|
Newspaper Innovation
The latest casualty of foreign capital in Israel's media market: The free paper Israeli. |
For the second time in a year, a joint Israeli-overseas media investment has been in the courts. Both times, Israeli courts have ruled in favor of local owners.
The latest flap is over Israeli -- a free, metro-style paper less than a year old that seemed to be gaining traction with readers and advertisers (judging by more pages and higher-quality ads). Its circulation was reportedly nearing 200,000, and it had begun printing a second edition.
However, according to this Jan. 21 Haaretz story, Israeli's publishers dropped the afternoon edition. They'd run out of money.

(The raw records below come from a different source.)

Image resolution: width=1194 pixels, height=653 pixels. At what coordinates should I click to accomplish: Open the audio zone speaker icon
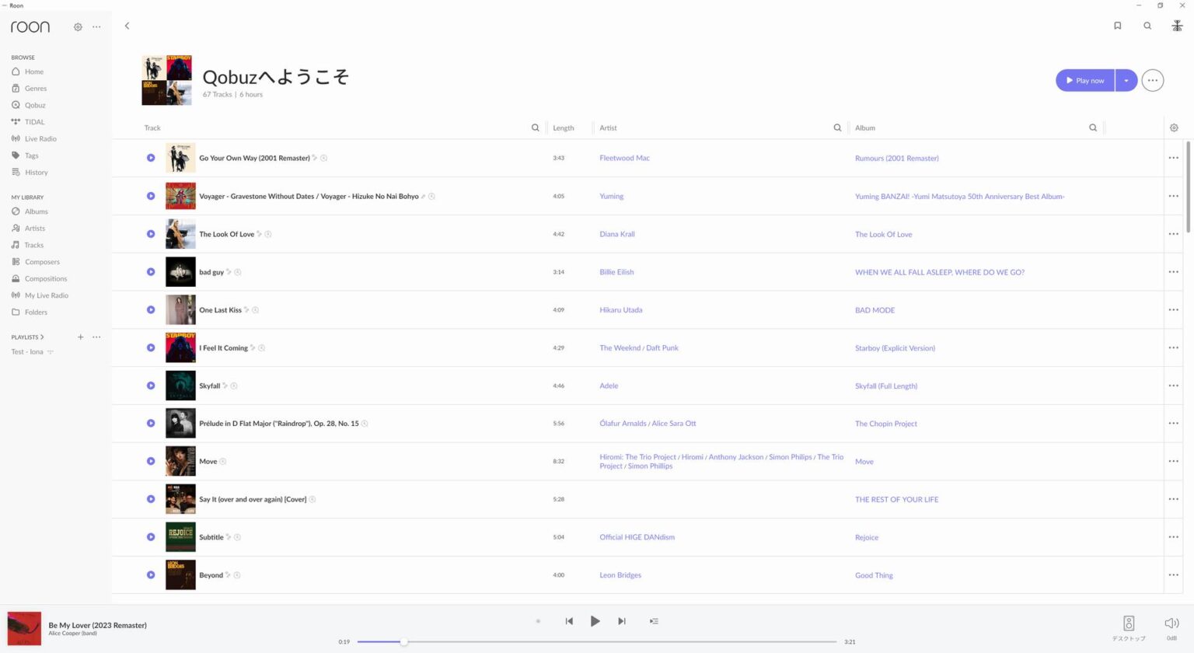pos(1129,623)
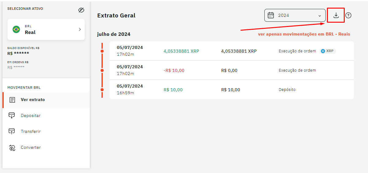The width and height of the screenshot is (368, 173).
Task: Click the download statement icon
Action: pos(336,15)
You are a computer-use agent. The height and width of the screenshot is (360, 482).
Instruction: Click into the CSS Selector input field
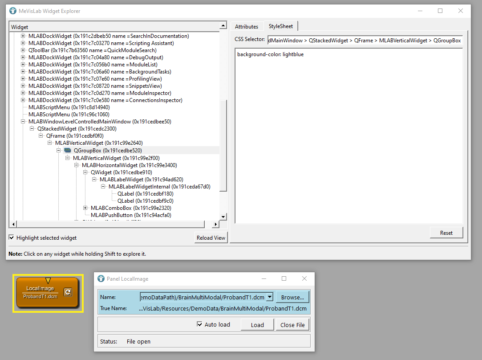pos(365,40)
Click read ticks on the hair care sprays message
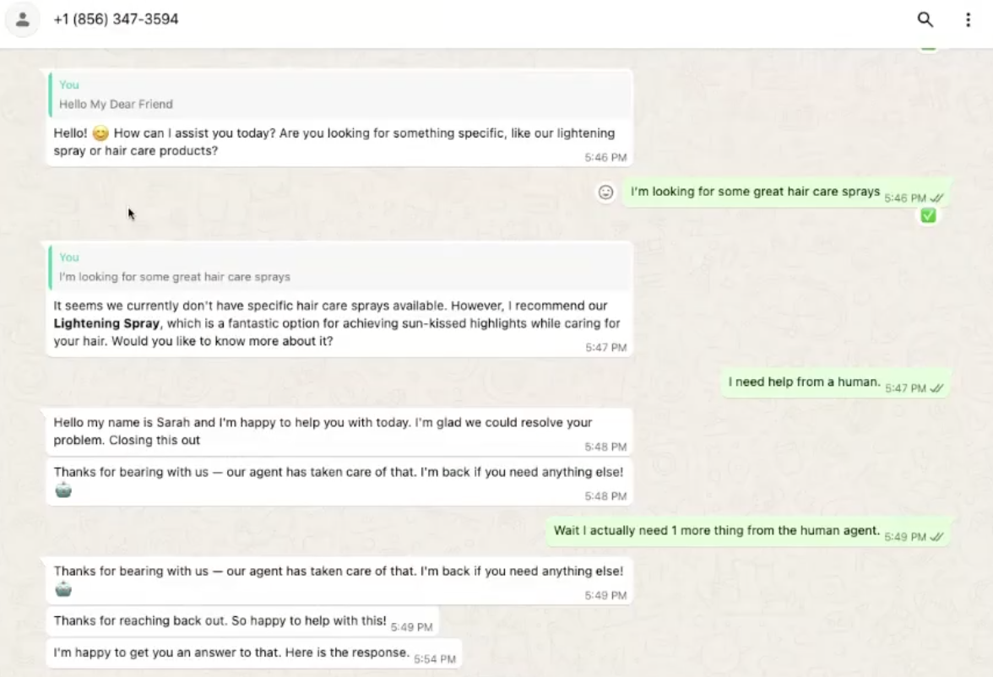Viewport: 993px width, 677px height. pyautogui.click(x=936, y=198)
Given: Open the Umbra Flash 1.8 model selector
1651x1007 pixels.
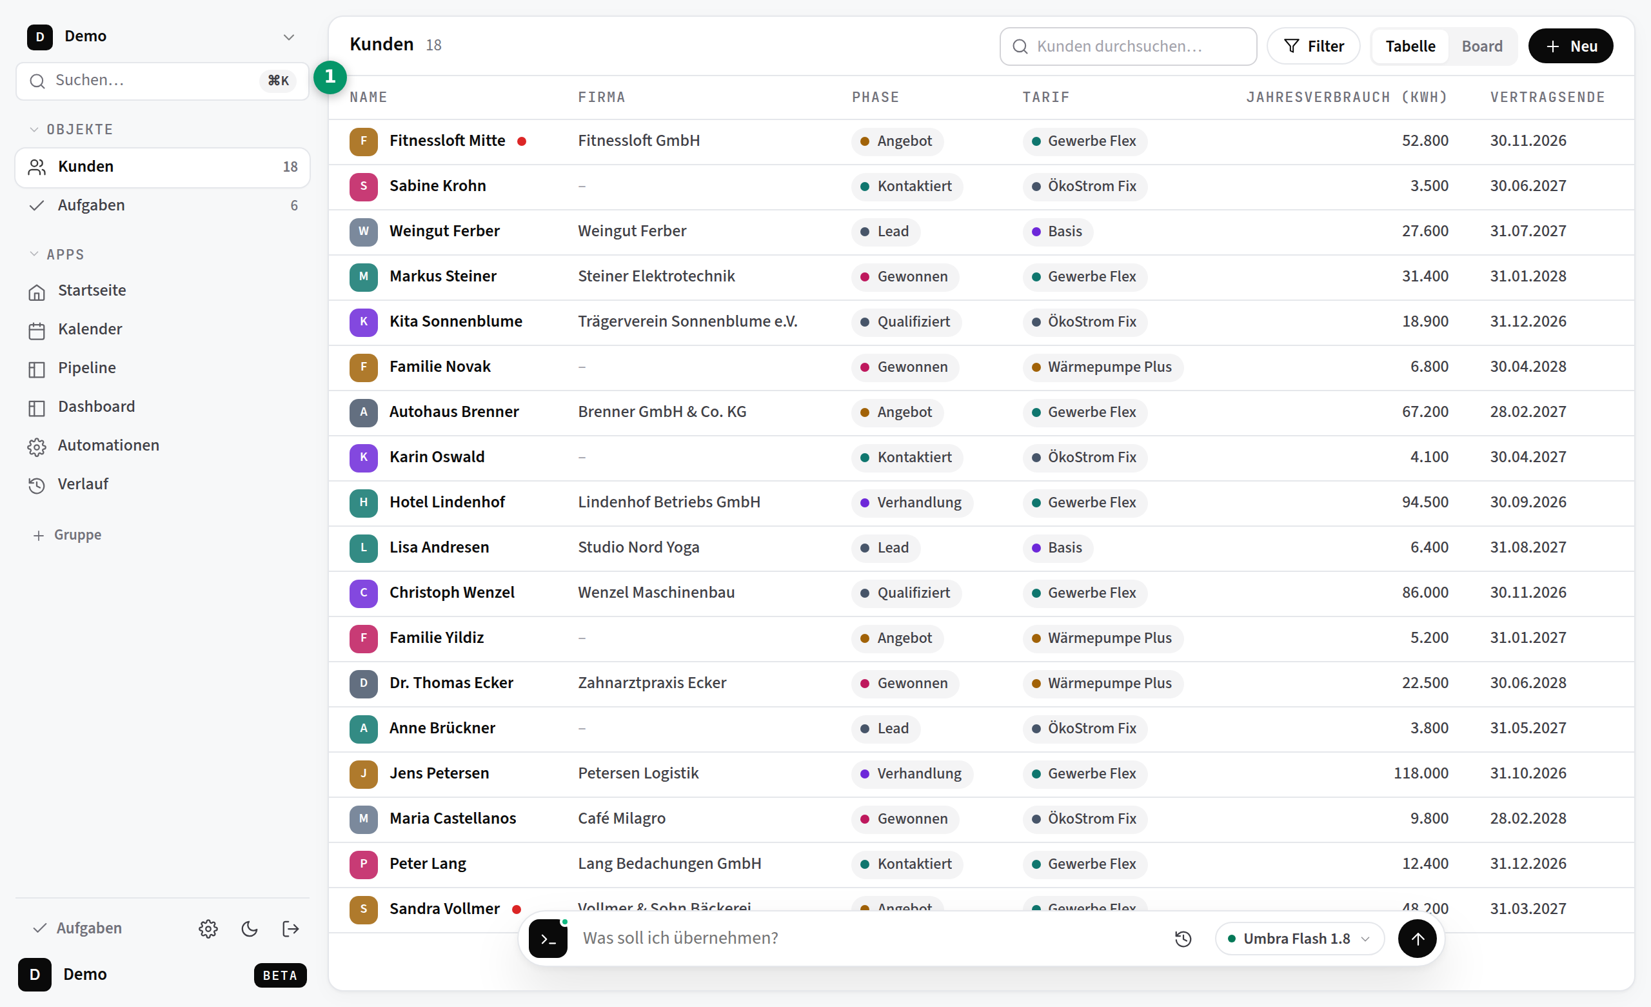Looking at the screenshot, I should coord(1299,939).
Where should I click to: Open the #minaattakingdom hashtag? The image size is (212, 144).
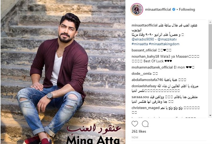pos(164,44)
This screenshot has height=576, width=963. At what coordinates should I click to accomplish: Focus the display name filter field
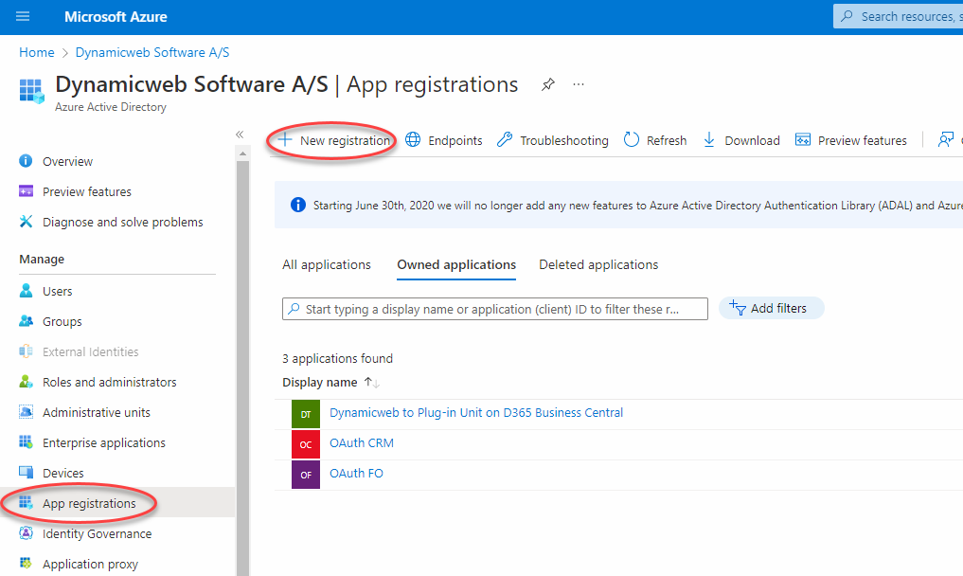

As in other countries (such as China and the U.S.) this free paper is distributed by hawkers at train and bus stations. It received a quick and early redesign from it's original "international" look to a more, well, Israeli presentation: lots of large, loud and colorful headlines on the cover.
The business news site Globes reports that Israeli's co-owner Moshe Ben-Tzvi was ruled the paper's owner over his ostensible partner, billionaire and casino owner Sheldon Adelson. Adelson had sued with the claim that Ben-Tzvi had skimmed money from Israeli to cover costs at his two weekly newspapers. Workers from Israeli joined in Adelson's suit.
The ruling in Ben-Tzvi's favor may be pyrrhic. Israeli didn't publish this morning, and was reported to be losing $700,000 per month. Newspaper Innovation speculates that Israeli may reemerge in the same or a different form. I wouldn't bet against a free daily doing well in Israel: Israelis are voracious newspaper readers and news junkies.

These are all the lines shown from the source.